Książę Harry i Meghan Markle jakiś czas temu postanowili spakować manatki i wyprowadzić się do Stanów Zjednoczonych. Para zrezygnowała z królewskich obowiązków, ale wciąż aktywnie działa charytatywnie - a przynajmniej stwarza takie pozory. Jednym z elementów ich pracy charytatywnej jest wizyta w Wielkiej Brytanii. Meghan zaprezentowała się już w ognistej czerwieni na konferencji One Young World Summit. Małżonka księcia Harry'ego na tę okazję postawiła na jedwabny zestaw marki AnotherTomorrow. Nie tylko stylizacja zrobiła wielki szał, ale i sama Meghan, którą na scenie powitały wiwaty.
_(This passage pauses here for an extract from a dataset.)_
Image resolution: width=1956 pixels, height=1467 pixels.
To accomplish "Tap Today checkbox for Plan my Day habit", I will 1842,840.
Markle ostatni raz w Wielkiej Brytanii publicznie przemawiała w 2020 roku, na jej głos sympatycy żony księcia Harry'ego musieli więc trochę poczekać. Trzeba przyznać, że pojawienie się Meghan na Wyspach mogło być pewną oznaką odwagi. Zaledwie kilka dni wcześniej opowiadała bowiem w magazynie "The Cut", że jej istnienie i Harry'ego "zaburzało dynamikę hierarchii". Wówczas przekonywała też, że jest gotowa na wybaczenia rodzinie męża, jednakże wymaga ono "dużo wysiłku".
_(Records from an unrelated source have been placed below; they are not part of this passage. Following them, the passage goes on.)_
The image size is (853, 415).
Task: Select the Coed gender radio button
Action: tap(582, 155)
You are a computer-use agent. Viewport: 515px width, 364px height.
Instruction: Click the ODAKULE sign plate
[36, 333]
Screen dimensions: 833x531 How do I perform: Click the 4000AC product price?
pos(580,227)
Mimo że Markle została ciepło przyjęta na scenie, to brytyjska prasa nie jest już taka łaskawa. "Daily Mail" zauważył bowiem, że Meghan podczas swojej siedmiominutowej przemowy skupiła się przede wszystkim na... sobie.
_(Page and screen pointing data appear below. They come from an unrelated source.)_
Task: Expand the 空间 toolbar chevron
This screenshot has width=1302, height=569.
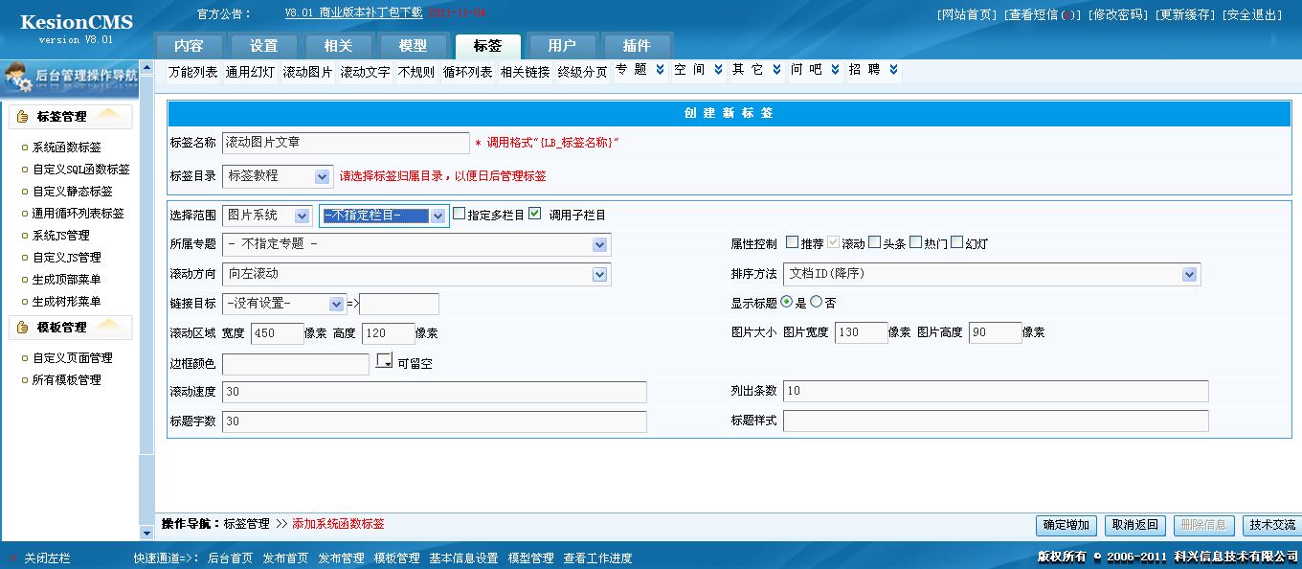Action: (x=719, y=70)
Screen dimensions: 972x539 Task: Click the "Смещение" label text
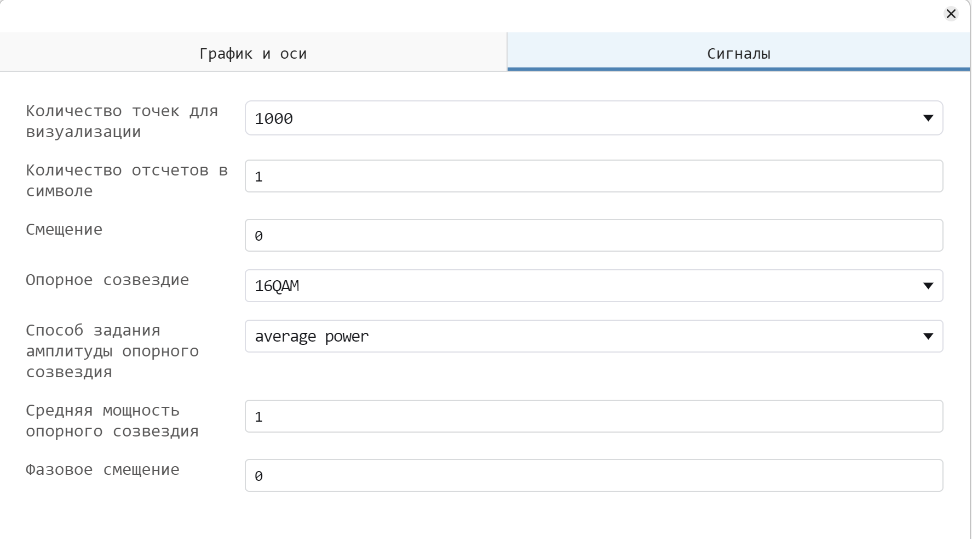(x=64, y=229)
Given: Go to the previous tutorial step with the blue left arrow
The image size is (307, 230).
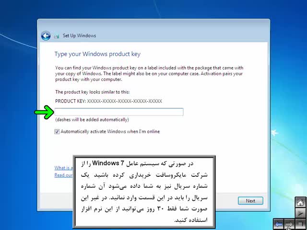Looking at the screenshot, I should [x=279, y=224].
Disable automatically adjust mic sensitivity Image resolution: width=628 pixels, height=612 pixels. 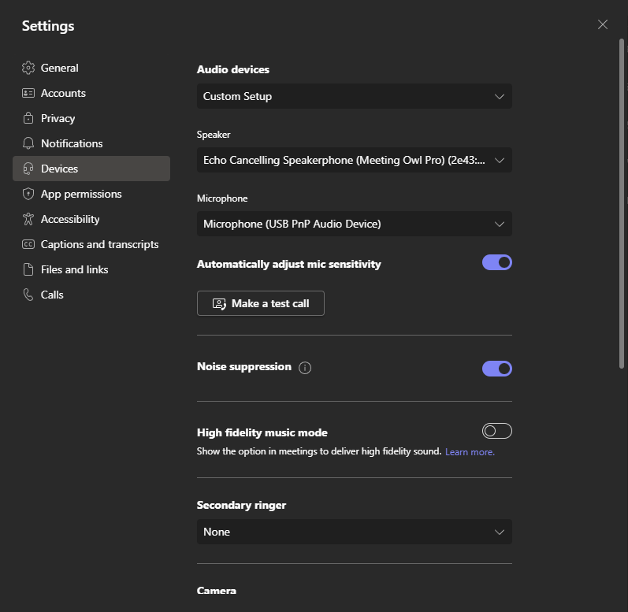click(x=497, y=262)
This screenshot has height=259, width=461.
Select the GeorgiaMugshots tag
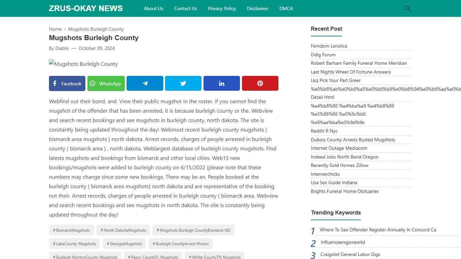tap(124, 243)
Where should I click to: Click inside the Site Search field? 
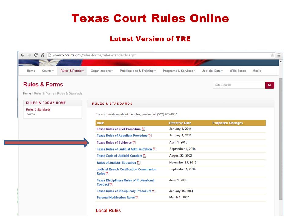tap(238, 85)
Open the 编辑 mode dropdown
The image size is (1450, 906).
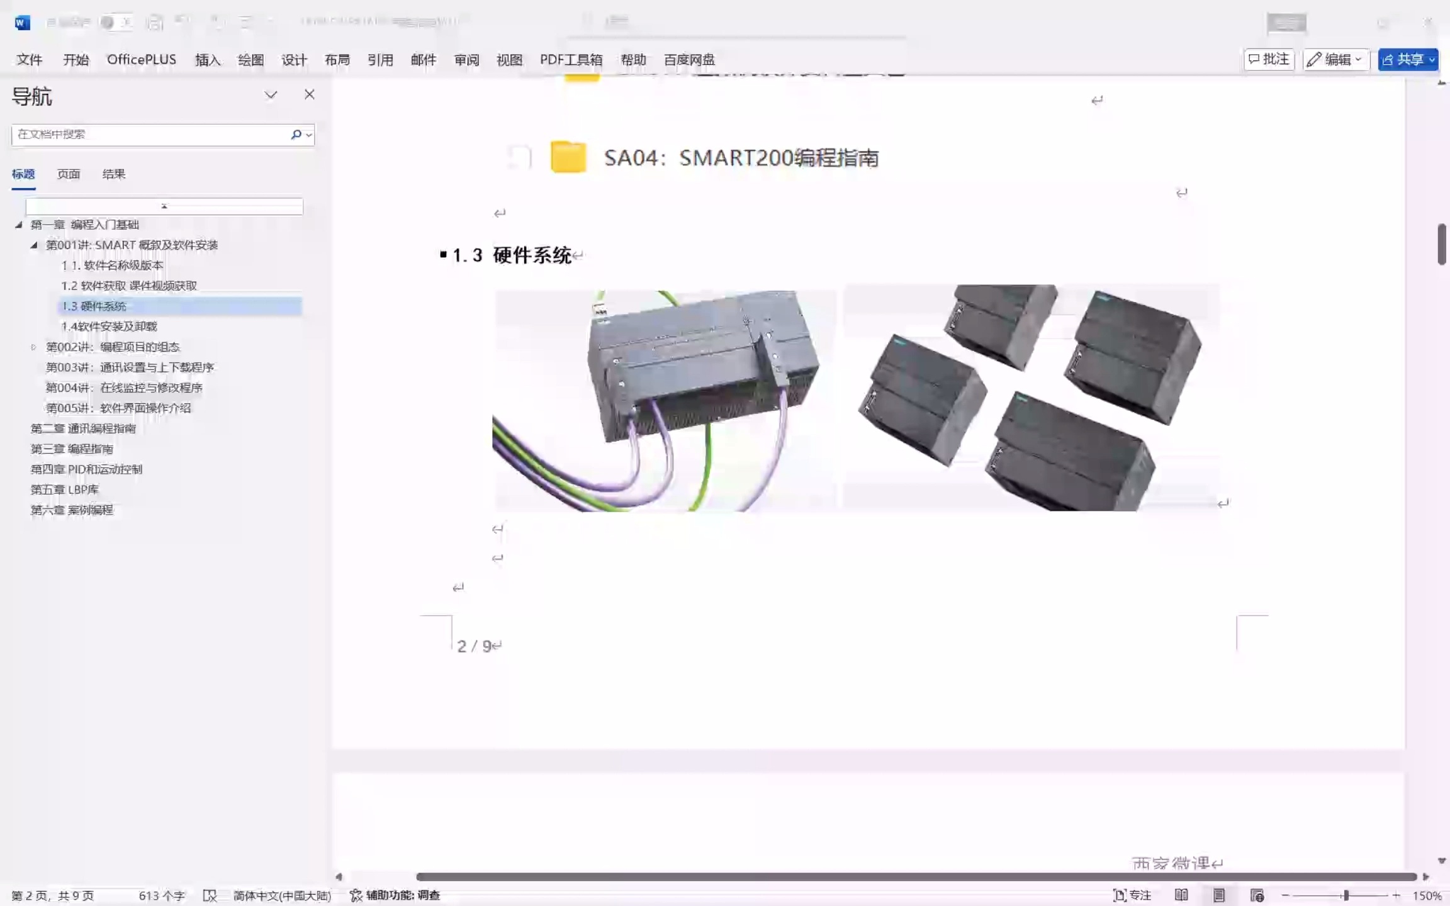click(x=1336, y=59)
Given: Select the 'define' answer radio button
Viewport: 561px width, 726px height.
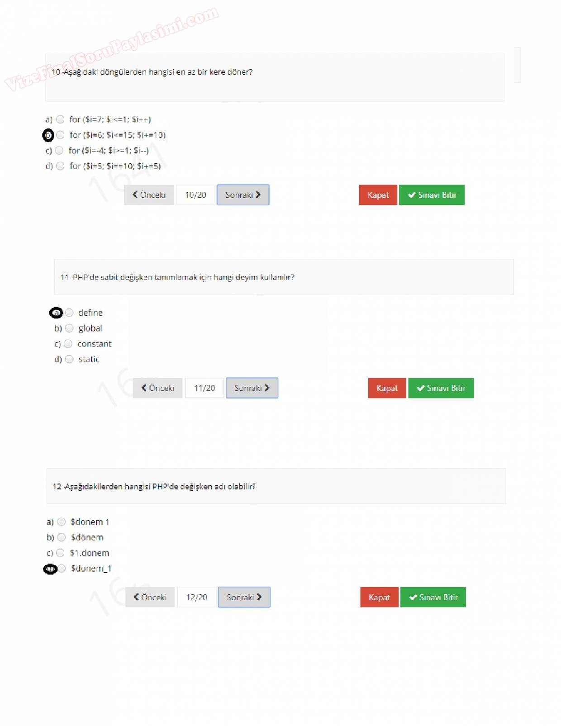Looking at the screenshot, I should point(69,313).
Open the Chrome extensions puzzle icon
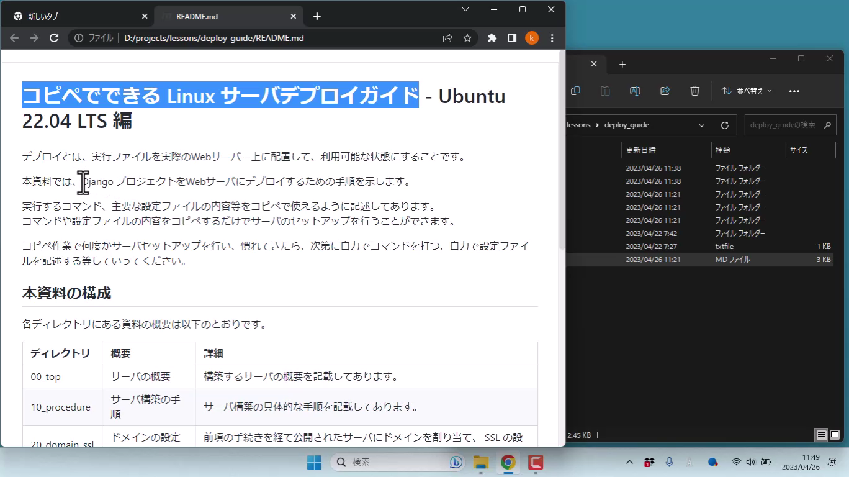 click(492, 38)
Dalsza część artykułu pod materiałem wideo
Na samym początku zwróciła się jednak do wszystkich uczestników wydarzenia, mówiąc im, że są "przyszłością i teraźniejszością".
To wy napędzacie pozytywne zmiany, których potrzebujemy na całym świecie, teraz, w tym momencie - mówiła do młodych ludzi.
Specjaliści, na których powołuje się tabloid, doliczyli się jednak, że Meghan odniosła się w swoim wystąpieniu aż 54 razy... do siebie samej.
To miało być przemówienie o równości płci, a Meghan wygłosiła anegdotkę dotyczącą kobiet. Opowiadała o księciu Harrym i o tym, jak zmieniło się jej życie po tym, jak została matką Archiego. Przyznała również, że miło jest wrócić do Wielkiej Brytanii - czytamy w "Daily Mail".
Markle zwierzyła się, że z "dziewczyny ze 'Suits'" udało się jej odnieść niebywały sukces, po tym, jak mogła zasiąść przy jednym stole ze światowymi liderami, premierami, działaczami humanitarnymi i aktywistami. Wyjawiła nawet, że to doświadczenie tak nią wstrząsnęło, że zachowała na pamiątkę znacznik z jej imieniem.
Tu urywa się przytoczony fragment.